Principal Component Analysis (PCA) is a dimensionality reduction technique that transforms high-dimensional data into a lower-dimensional space, while retaining as much variance (information) as possible.

  • Think of it as finding the “best perspective” to look at your data, where the structure or patterns are most visible.

  • Common uses:

    • Visualization (2D or 3D plots)

    • Noise reduction

    • Preprocessing for machine learning


Intuition Behind PCA#

Imagine you have 3D data points forming a thin, elongated cloud:

  • Most points vary along a diagonal direction.

  • The other two directions have very little spread (variance).

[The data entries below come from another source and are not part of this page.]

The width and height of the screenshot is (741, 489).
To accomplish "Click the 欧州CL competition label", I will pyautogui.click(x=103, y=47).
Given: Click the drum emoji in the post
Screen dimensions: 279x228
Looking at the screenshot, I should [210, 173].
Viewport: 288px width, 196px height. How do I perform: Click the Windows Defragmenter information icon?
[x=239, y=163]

  • PCA identifies the direction of maximum variance (Principal Component 1), then the next orthogonal direction of maximum remaining variance (PC2), and so on.

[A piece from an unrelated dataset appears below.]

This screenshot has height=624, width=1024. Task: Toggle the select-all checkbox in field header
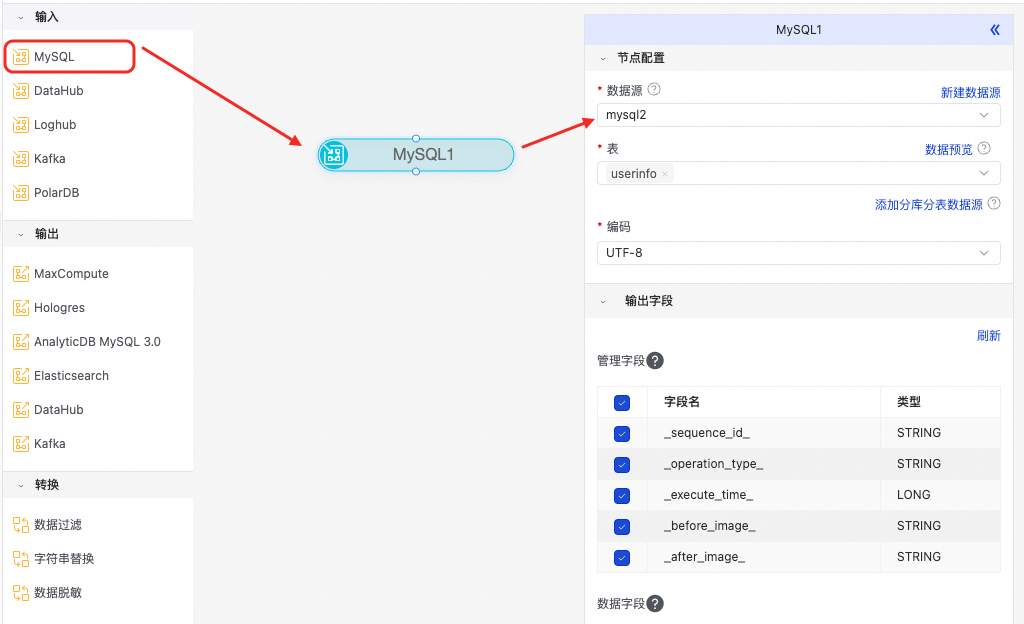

By projecting data onto the top principal components:

  • You keep the most important information.

  • Ignore directions that contribute little (low variance → likely noise or redundancy).


Steps in PCA#

  1. Standardize the data

    • Subtract the mean of each feature (centering) and scale to unit variance if features are on different scales.

  2. Compute the covariance matrix

    • Measures how each pair of features varies together.

    \[ \Sigma = \frac{1}{n-1} X^T X \]
  3. Compute eigenvectors and eigenvalues of covariance matrix

    • Eigenvectors = principal components (directions in feature space)

    • Eigenvalues = variance along each principal component

  4. Sort eigenvectors by eigenvalues

    • Keep top \(k\) components that explain most variance (e.g., 95%)

  5. Project original data onto these top components

    • This gives the reduced-dimensional representation:

    \[ X_{reduced} = X \cdot W \]

    Where \(W\) is the matrix of top eigenvectors.


Mathematical Representation#

  • Original data: \(X \in \mathbb{R}^{n \times d}\) (n samples, d features)

  • Covariance matrix: \(\Sigma = \frac{1}{n-1} X^T X\)

  • Eigen decomposition: \(\Sigma v_i = \lambda_i v_i\)

    • \(v_i\) = eigenvector (principal component)

    • \(\lambda_i\) = eigenvalue (variance explained)

  • Dimensionality reduction: project onto top k eigenvectors with largest eigenvalues.


How PCA Reduces Dimensionality#

  • High-dimensional data often has correlated or redundant features.

  • PCA combines correlated features into principal components.

  • You keep only the most informative components → smaller feature space, less noise.


Example#

  • Suppose you have a dataset with 3 features:

    • Height, weight, and BMI

  • Height and weight are correlated → first principal component (PC1) might capture the “overall body size”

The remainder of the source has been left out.